• _Task objective_
Each line from the one containing "Rudy Park (96, 1104)" through the last line of the records below is to be repeated as written, with nothing added.

Stored data entries

=-=-=

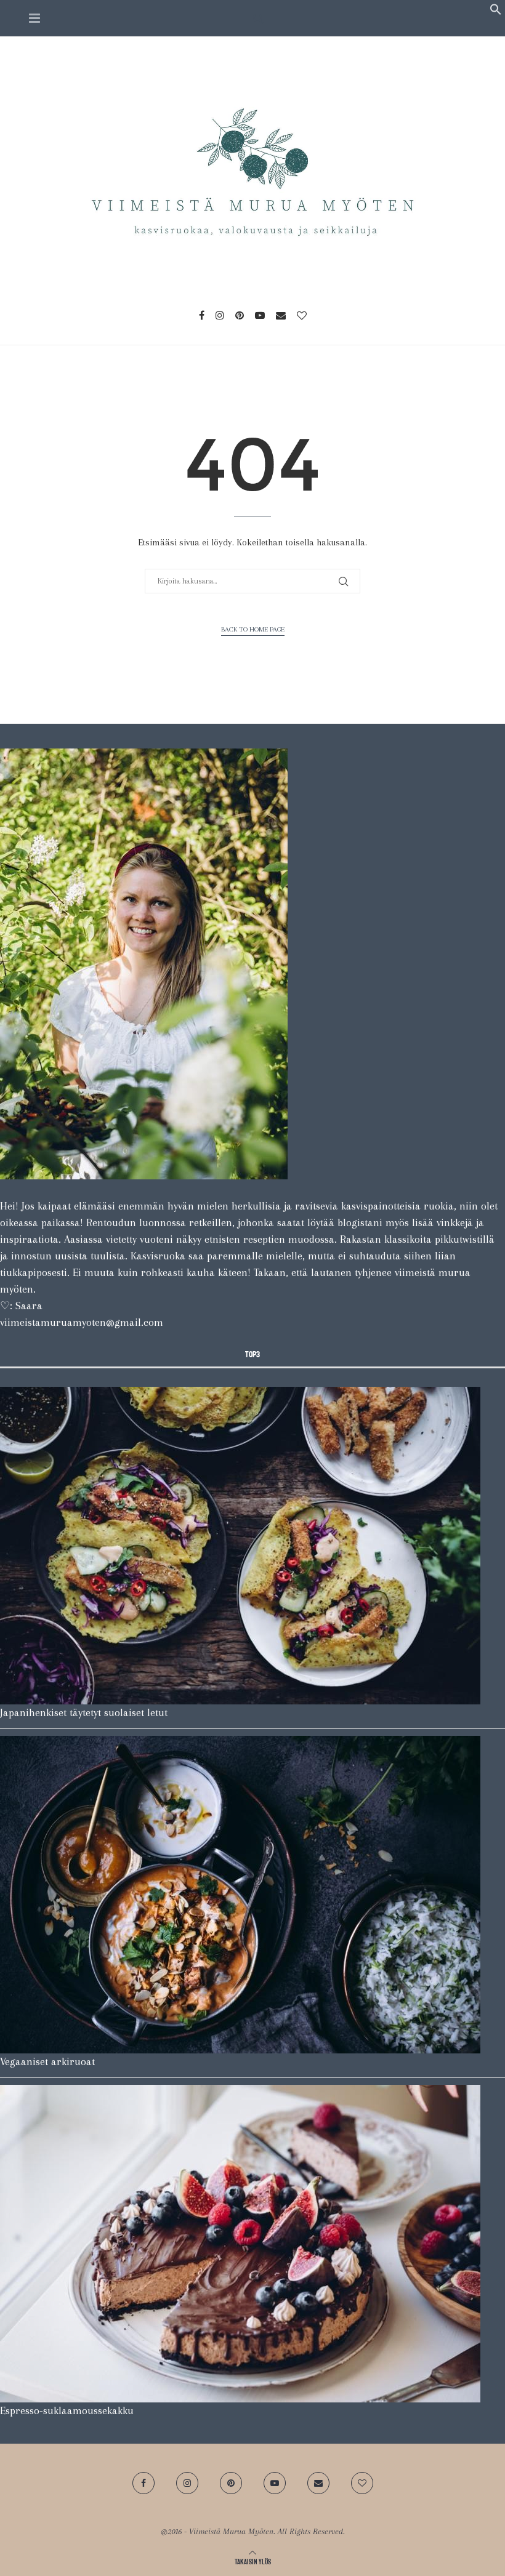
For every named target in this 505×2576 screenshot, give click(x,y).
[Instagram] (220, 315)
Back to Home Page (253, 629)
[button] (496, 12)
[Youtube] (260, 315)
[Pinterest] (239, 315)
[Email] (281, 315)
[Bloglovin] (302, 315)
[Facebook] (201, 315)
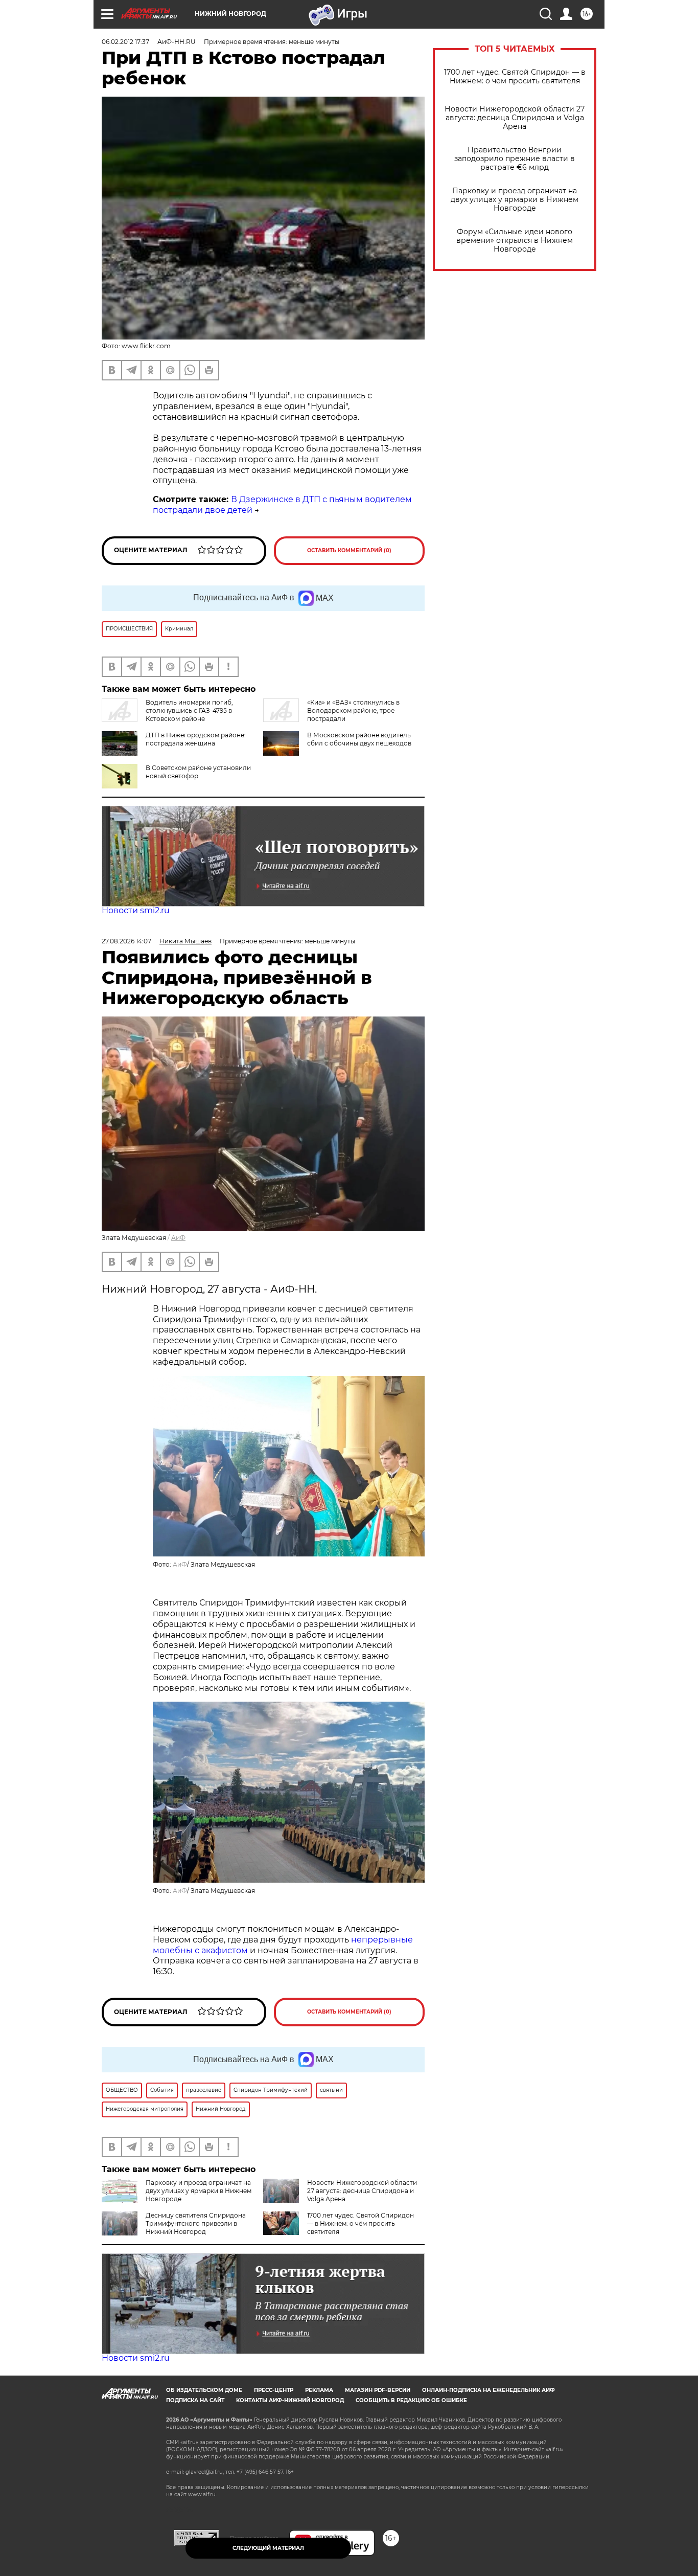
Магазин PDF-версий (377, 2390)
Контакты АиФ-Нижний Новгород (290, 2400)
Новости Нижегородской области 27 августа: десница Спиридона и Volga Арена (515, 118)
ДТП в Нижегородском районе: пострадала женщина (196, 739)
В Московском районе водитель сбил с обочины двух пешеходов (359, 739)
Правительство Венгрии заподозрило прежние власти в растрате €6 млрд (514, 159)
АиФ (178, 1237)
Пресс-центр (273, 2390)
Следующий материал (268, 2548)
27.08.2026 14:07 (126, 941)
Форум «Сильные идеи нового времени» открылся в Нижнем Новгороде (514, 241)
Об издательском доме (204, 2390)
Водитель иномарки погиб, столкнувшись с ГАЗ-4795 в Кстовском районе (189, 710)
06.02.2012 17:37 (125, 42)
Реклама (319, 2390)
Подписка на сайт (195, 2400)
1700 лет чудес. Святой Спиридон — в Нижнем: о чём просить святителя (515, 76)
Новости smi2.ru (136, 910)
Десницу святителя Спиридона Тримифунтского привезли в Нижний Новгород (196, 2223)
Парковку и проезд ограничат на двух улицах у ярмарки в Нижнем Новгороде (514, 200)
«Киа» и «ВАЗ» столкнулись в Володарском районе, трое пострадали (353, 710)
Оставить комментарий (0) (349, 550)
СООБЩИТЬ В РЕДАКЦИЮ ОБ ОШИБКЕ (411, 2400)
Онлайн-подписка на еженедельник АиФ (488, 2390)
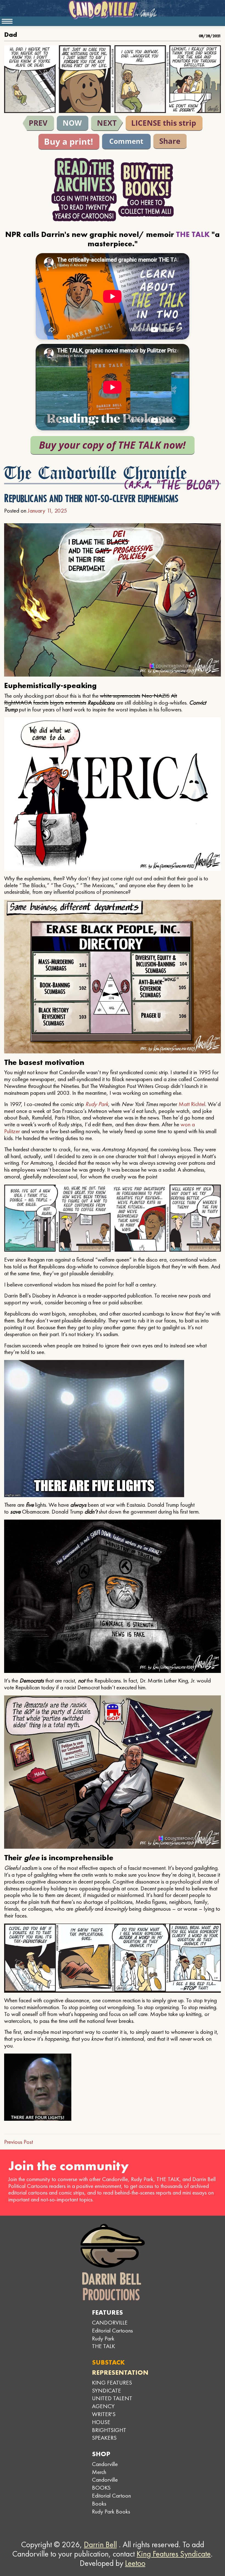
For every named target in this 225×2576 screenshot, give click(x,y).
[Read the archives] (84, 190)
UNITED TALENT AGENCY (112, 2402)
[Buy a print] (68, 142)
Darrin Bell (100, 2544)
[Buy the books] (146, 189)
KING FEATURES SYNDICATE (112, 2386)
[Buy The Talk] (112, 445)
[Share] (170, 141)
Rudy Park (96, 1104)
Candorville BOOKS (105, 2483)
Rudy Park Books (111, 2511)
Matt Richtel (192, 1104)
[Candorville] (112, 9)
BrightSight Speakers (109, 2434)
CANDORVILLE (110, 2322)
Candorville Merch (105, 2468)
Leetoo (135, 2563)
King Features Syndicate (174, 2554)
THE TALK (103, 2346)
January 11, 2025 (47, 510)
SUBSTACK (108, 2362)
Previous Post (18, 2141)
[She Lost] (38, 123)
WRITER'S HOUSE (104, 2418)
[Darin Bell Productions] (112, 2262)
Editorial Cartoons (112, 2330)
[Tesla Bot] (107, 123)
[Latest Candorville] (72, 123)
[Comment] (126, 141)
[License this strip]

=-=-=

• _Result of this task_
Rudy Park (96, 1104)
Candorville BOOKS (105, 2483)
Rudy Park Books (111, 2511)
Matt Richtel (192, 1104)
[Candorville] (112, 9)
BrightSight Speakers (109, 2434)
CANDORVILLE (110, 2322)
Candorville Merch (105, 2468)
Leetoo (135, 2563)
King Features Syndicate (174, 2554)
THE TALK (103, 2346)
January 11, 2025 (47, 510)
SUBSTACK (108, 2362)
Previous Post (18, 2141)
[She Lost] (38, 123)
WRITER'S HOUSE (104, 2418)
[Darin Bell Productions] (112, 2262)
Editorial Cartoons (112, 2330)
[Tesla Bot] (107, 123)
[Latest Candorville] (72, 123)
[Comment] (126, 141)
[License this strip]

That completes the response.